Sans répit, des scènes hallucinantes s’esquissent et se précisent, faisant surgir du néant des visions entre les peintures infernales de Jérôme Bosch et des images de pure science-fiction, comme celle des Réservoirs Municipaux, dont « les robinets de Vie vomissent des milliers de formes, toutes inexorablement et immédiatement dévorées, et les dévoreurs sont eux-mêmes abolis par le duvet noir du Temps… » À l’époque où Burroughs compose Le festin nu, la littérature de science-fiction n’est mise à contribution que dans une mesure très réduite pour construire son chef-d’œuvre. Cependant cette dimension est inhérente à sa conception. Les obsessions organiques ou médicales dérivées de la biologie et surtout de la virologie, la traduction extravagante et grotesque en termes fictionnels de la hantise paranoïaque ou des excès psychotiques, les manifestations délirantes de cultures reposant sur la contagion destructrice et incurable et l’absolue mainmise sur l’esprit et sur le corps des citoyens, parfois grâce à l’utilisation pernicieuse des moyens de la technologie d’avant-garde, tous ces paramètres contribuent à façonner les contours indécidables d’une géographie galactique, qui n’en finit jamais de s’étendre dans toutes les dimensions possibles et impossibles, concevables et inconcevables.

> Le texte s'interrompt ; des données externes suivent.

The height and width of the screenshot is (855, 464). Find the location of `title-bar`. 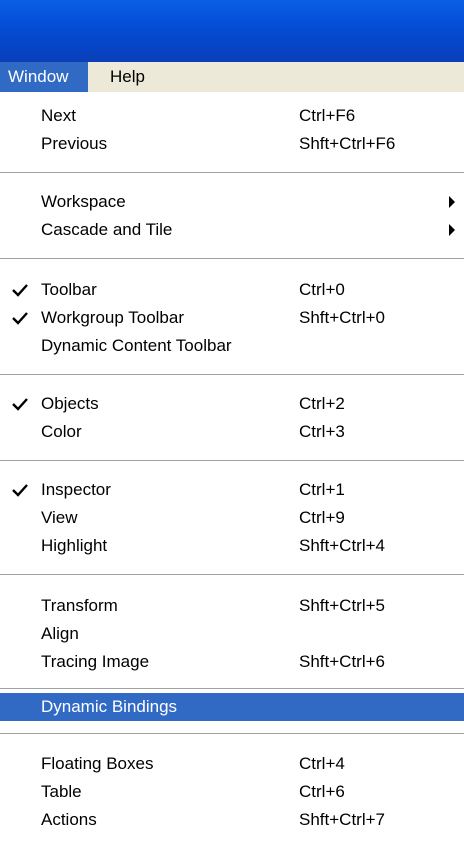

title-bar is located at coordinates (232, 31). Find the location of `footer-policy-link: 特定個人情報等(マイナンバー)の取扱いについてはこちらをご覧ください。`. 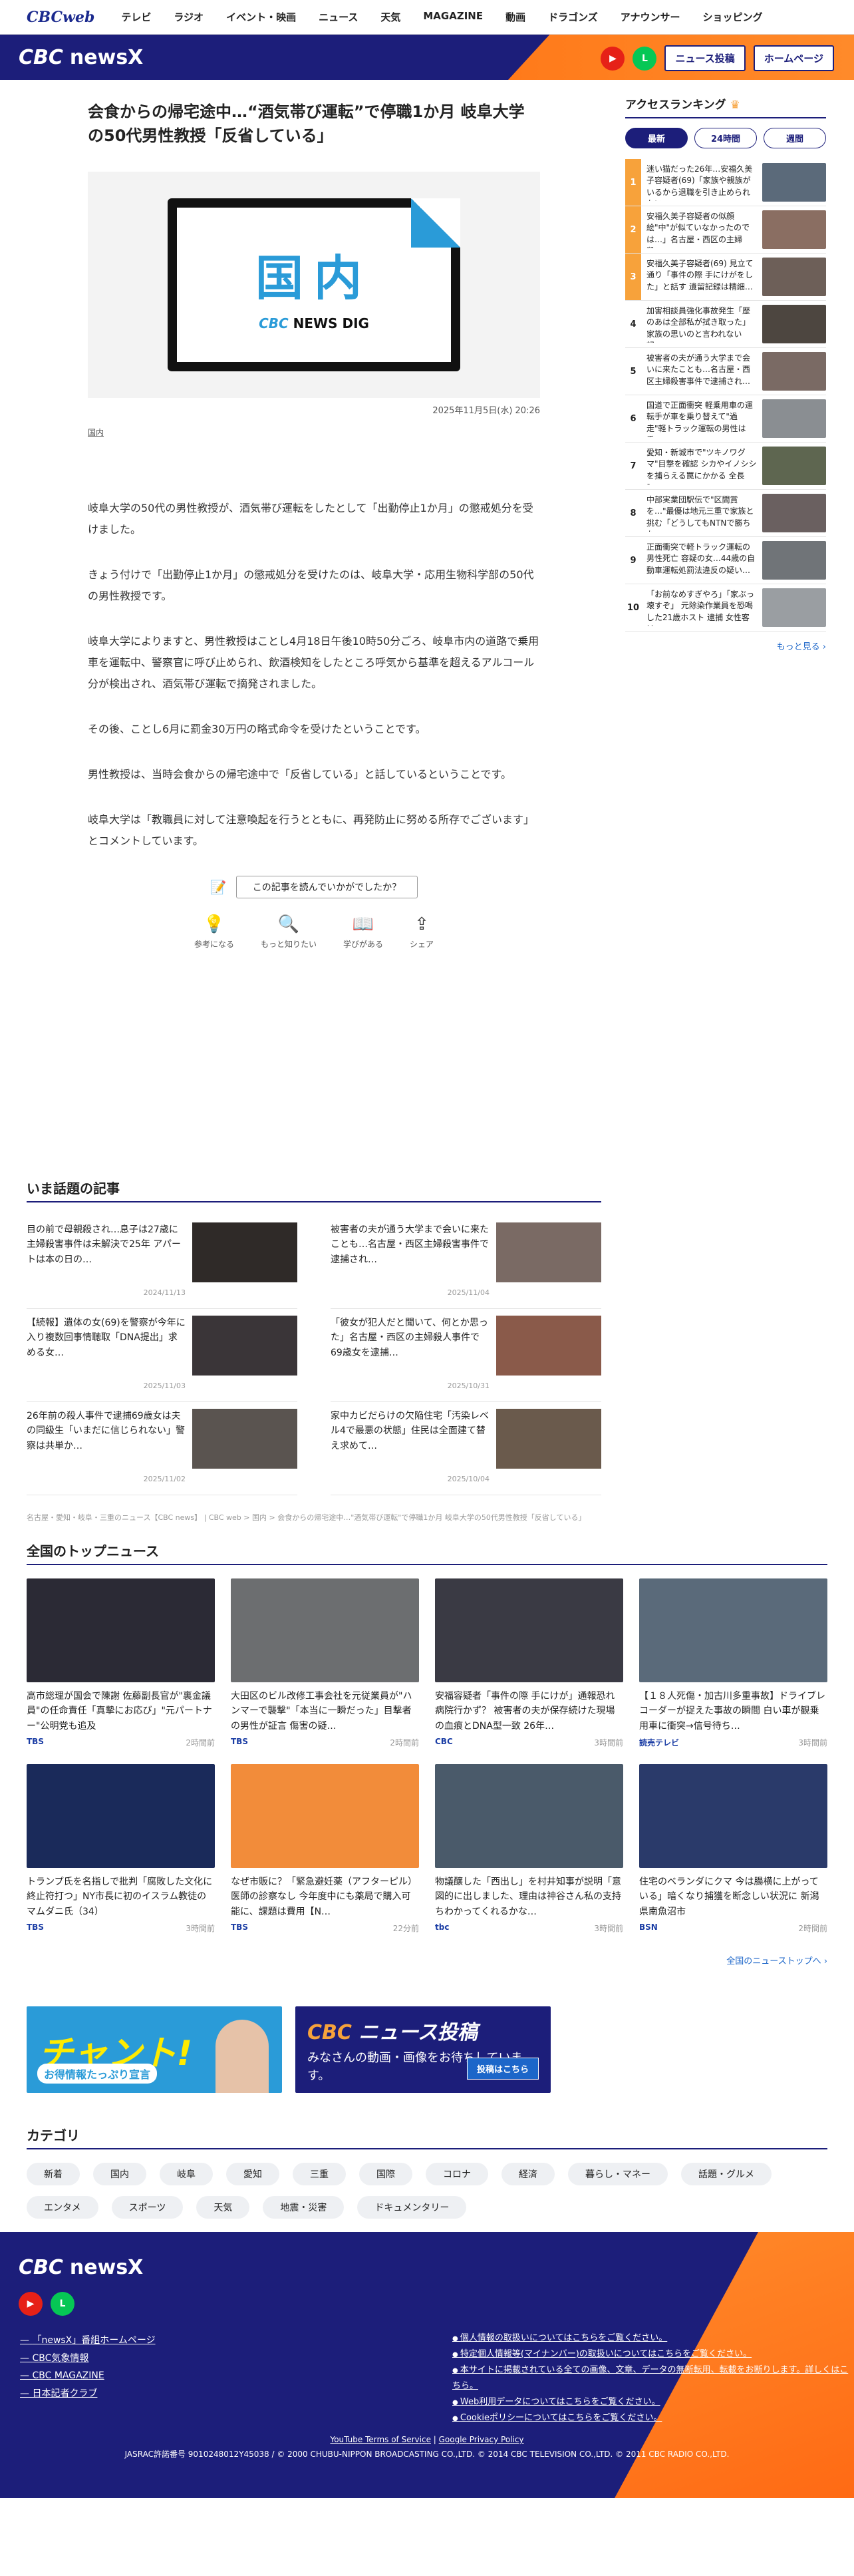

footer-policy-link: 特定個人情報等(マイナンバー)の取扱いについてはこちらをご覧ください。 is located at coordinates (653, 2354).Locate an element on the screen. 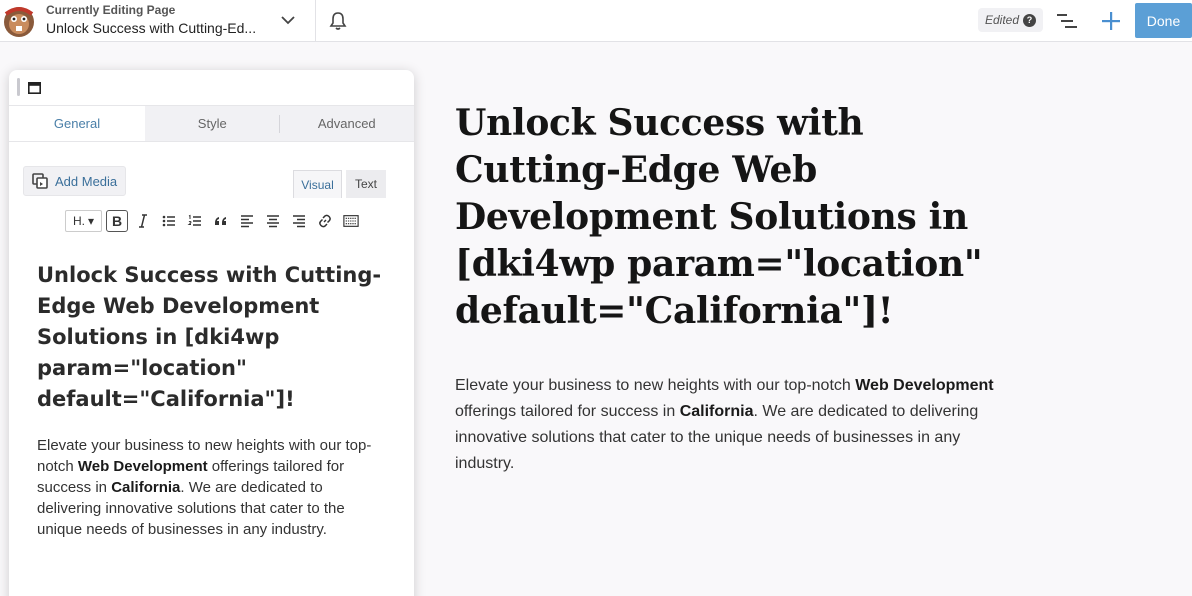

Dans la chambre minuscule du Beat Hôtel de la rive gauche, Burroughs s’est engagé dans une œuvre nouvelle, qui systématise les procédés d’écriture qui se sont imposés à lui pour la composition du Festin nu. L’expérimentation de techniques littéraires comme le cut-up (découpage), le fold-in (pliage) et les permutations avec l’inventif Brion Gysin lui donnent les instruments nécessaires à la fondation d’un monde imaginaire en perpétuelle mutation : ce monde n’a plus de limites ni de définitions établies et se nourrit aussi bien de la poésie d’Arthur Rimbaud, du théâtre de William Shakespeare, des coupures de journaux, de textes scientifiques et, cette fois, également d’extraits d’ouvrages de science-fiction. La création de The Soft Machine (La machine molle, 1960), de The Ticket That Exploded (Le ticket qui explosa, 1961) et de Nova Express (1962) forme la première grande trilogie littéraire de l’auteur où il explore des contrées improbables métissant le passé, le présent et le futur, peuplées de figures en perpétuelles mutations, adoptant des apparences hybrides et monstrueuses. Ce formidable cosmos où se déroule une guerre interminable et qui ne peut distinguer les agresseurs des victimes, les uns se changeant en les autres et réciproquement, un cosmos de toutes les transformations, instantanées et insensées, un cosmos menacé et en pleine décomposition représente une tentative unique dans la littérature du XXe siècle de produire une nouvelle mythologie, jusqu’alors inédite, au-delà des traditions et des codes et des conventions légués par notre civilisation et qui ne trouve de paradigme que dans les produits les plus sulfureux et les plus audacieux de la science-fiction.